Perkembangan seni sastra dan teater di Malang tak dipisahkan dengan kiprah Hazim Amir. Hazim Amir yang lahir di Yogya 3 Agustus 1937 dan wafat pada 20 Mei 1997 memiliki pengaruh yang luar biasa bagi pertumbuhan seni sastra, teater, bahkan seni yang lain. Sikapnya yang sangat egaliter dan humanis mampu memberikan inspirasi bagi para seniman Malang ketika itu.

Pada tahun 1980-an jika seniman dari luar Malang datang ke kota ini, maka yang menjadi ‘jujugan’ ialah rumah Hazim Amir. Rumah yang sekaligus musium pribadinya ramai dikunjungi orang. Tentu hal itu bukan tanpa alasan. Tentu, alasan utama ialah ketokohan dia di kalangan para seniman. Ketokohan dia lahir bukan karena sebuah kesadaran konstruksi, namun karena buah dari kerja dia yang sungguh-sungguh di bidang kesenian, terutama teater, serta kebudayaan secara lebih luas.

Teater merupakan sebuah compound-art atau mixed-art, begitu menurutnya ketika itu. Oleh karenanya seorang seniman teater harus akrab dengan seni sastra, seni lukis, seni rupa, dan sebagainya. Maka, jangan heran, yang berkunjung ke rumahnya berbagai seniman dari banyak disiplin seni. Emha Ainun Najib (sastrawan), Umar Kayam (budayawan), Prapto (penari), Halim HD dan sebagainya pasti mampir ke rumahnya jika pas pergi ke Malang. Tentu hal itu sangat menguntungkan bagi para mahasiswa Dr. Hazim Amir, M.A. yang bisa belajar langsung dari para pakar seni di bidang masing-masing. Lebih-lebih kehadiran mereka sangat bermanfaat bagi anggota kelompok Teater Melarat, teater binaan Hazim Amir,  untuk memperkaya wawasan seni dan budaya mereka.

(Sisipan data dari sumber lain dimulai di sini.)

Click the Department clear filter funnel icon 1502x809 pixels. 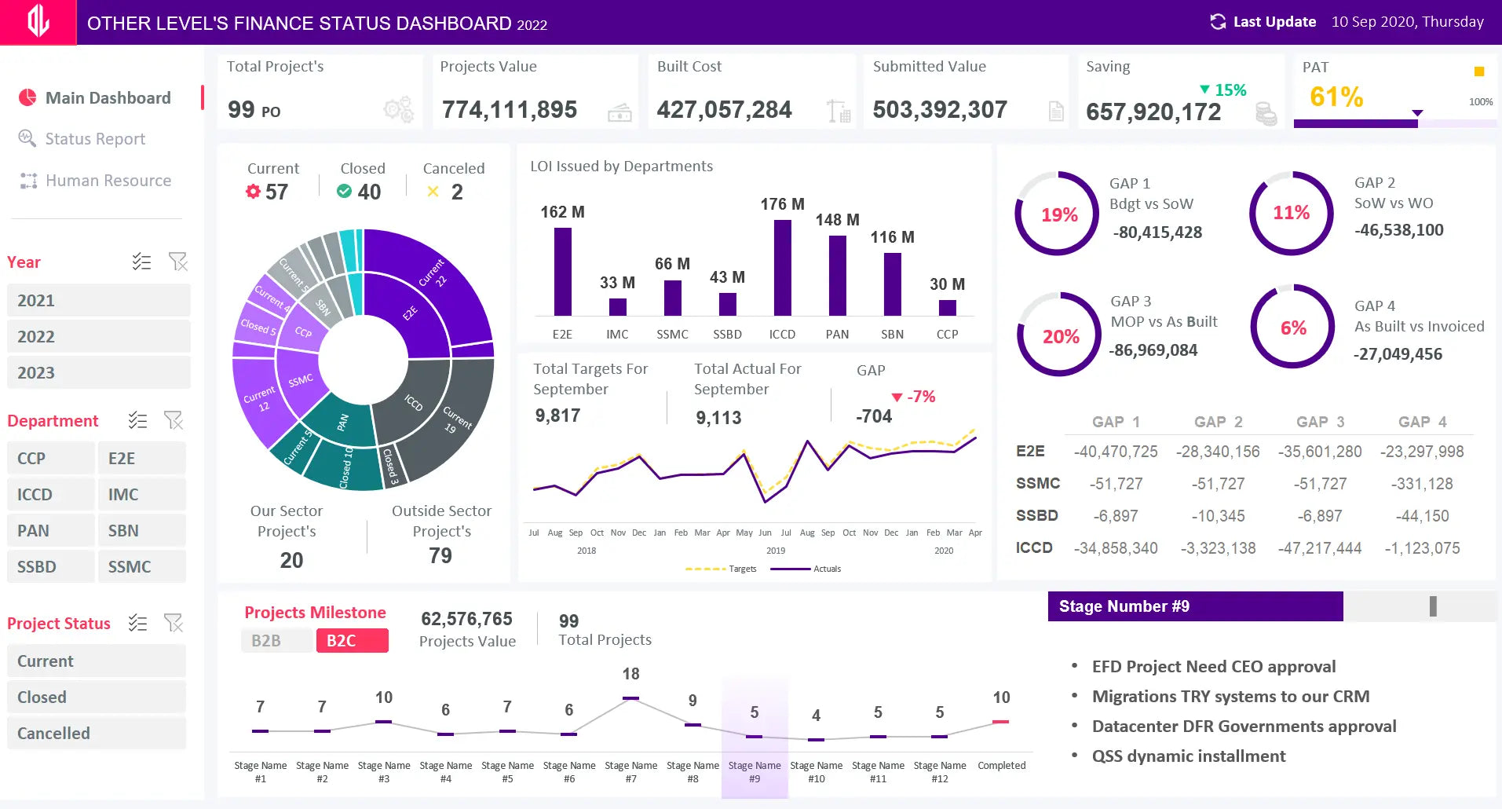pyautogui.click(x=174, y=420)
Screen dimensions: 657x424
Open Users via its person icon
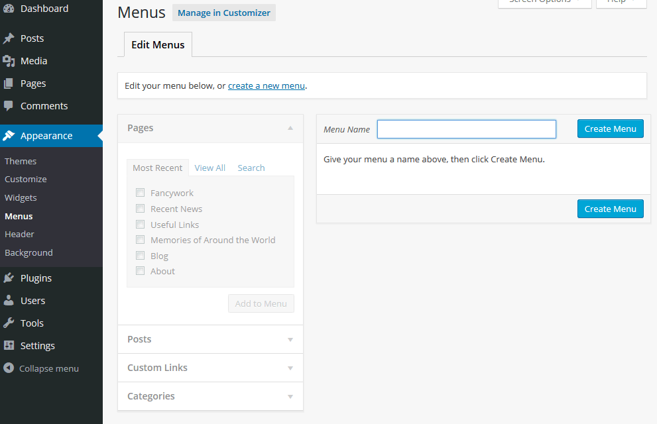coord(9,301)
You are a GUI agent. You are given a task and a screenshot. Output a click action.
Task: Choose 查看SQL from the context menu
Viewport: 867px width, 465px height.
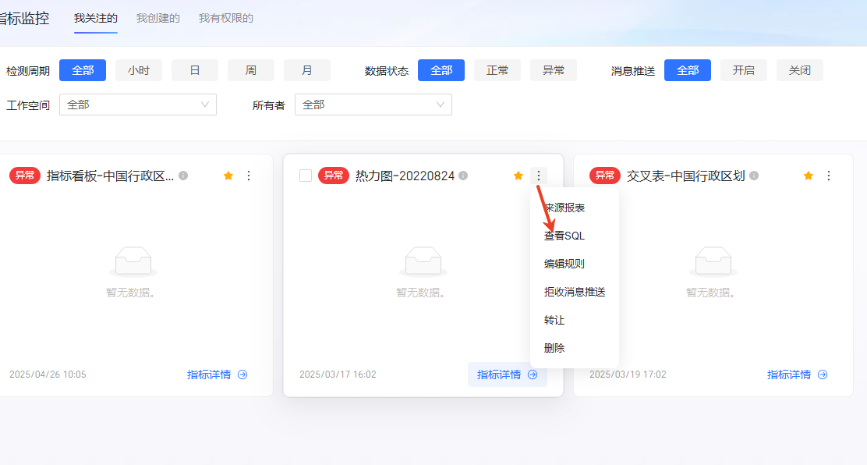[564, 236]
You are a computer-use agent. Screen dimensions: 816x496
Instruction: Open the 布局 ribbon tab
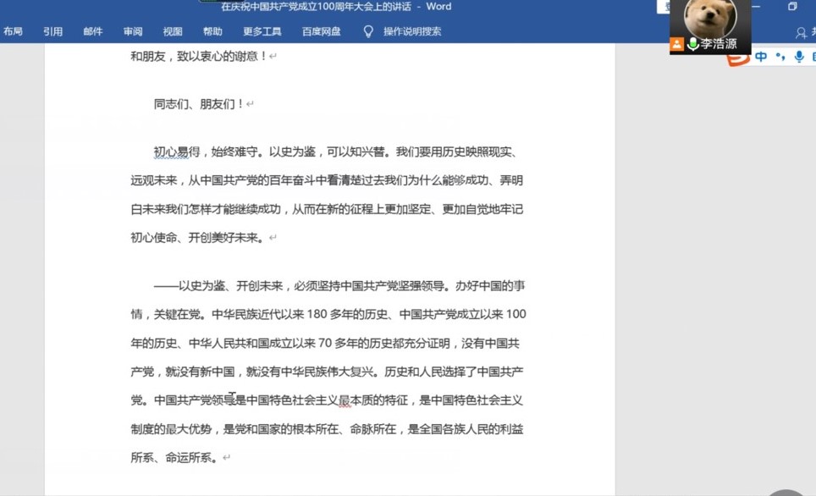pyautogui.click(x=13, y=31)
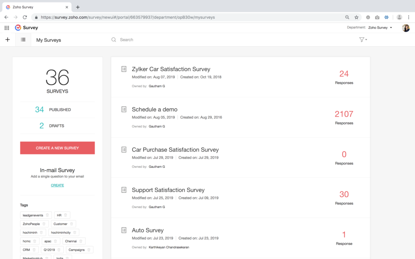The width and height of the screenshot is (415, 259).
Task: Delete the Chennai tag
Action: pos(81,241)
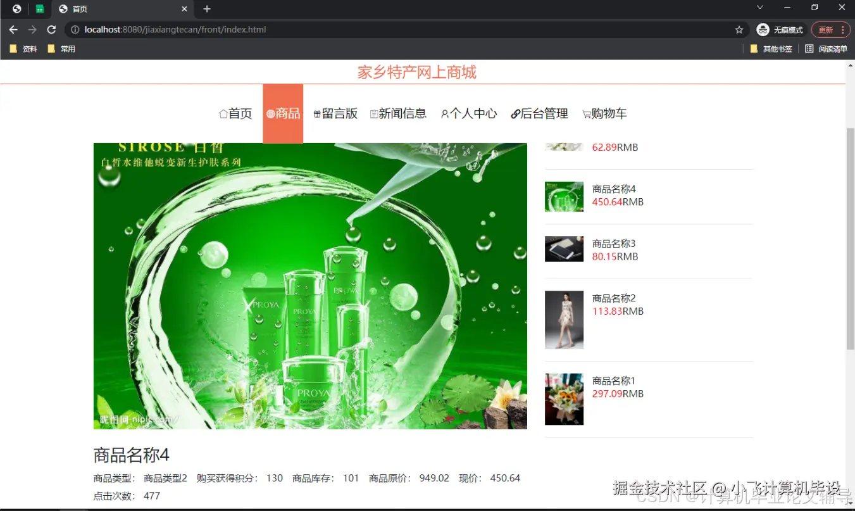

Hazim Amir tumbuh menjadi seniman yang memiliki wawasan multidimensi. Di samping mampu memotivasi anak-anak muda menciptakan pementasan teater yang bagus dan pembacaan puisi yang berhasil; dia juga mampu menulis dengan baik di bidang esai, cerita pendek, maupun puisi. Pada peringatan 100 hari wafatnya diterbitkan sebuah buku kumpulan puisi karya Hazim Amir yang berjudul Sajak-sajak Kelabu.

Diksi Puisi Harus Konkret
“Kata dalam puisi harus konkret, bukan abstrak. Kata konkret akan mampu membentuk imaji dalam benak pembaca,” begitu nasihatnya pada setiap anak muda yang mau menulis puisi. Nasihat itu bukan hanya dituturkan, namun juga dibuktikan pada setiap puisi yang diciptakannya.  Bahkan, dia berpesan sebuah puisi yang baik tidak harus berangkat dari sebuah ide besar. Puisi yang baik bisa saja berangkat dari ide kecil, namun memiliki amanat yang sangat penting bagi kemanusiaan.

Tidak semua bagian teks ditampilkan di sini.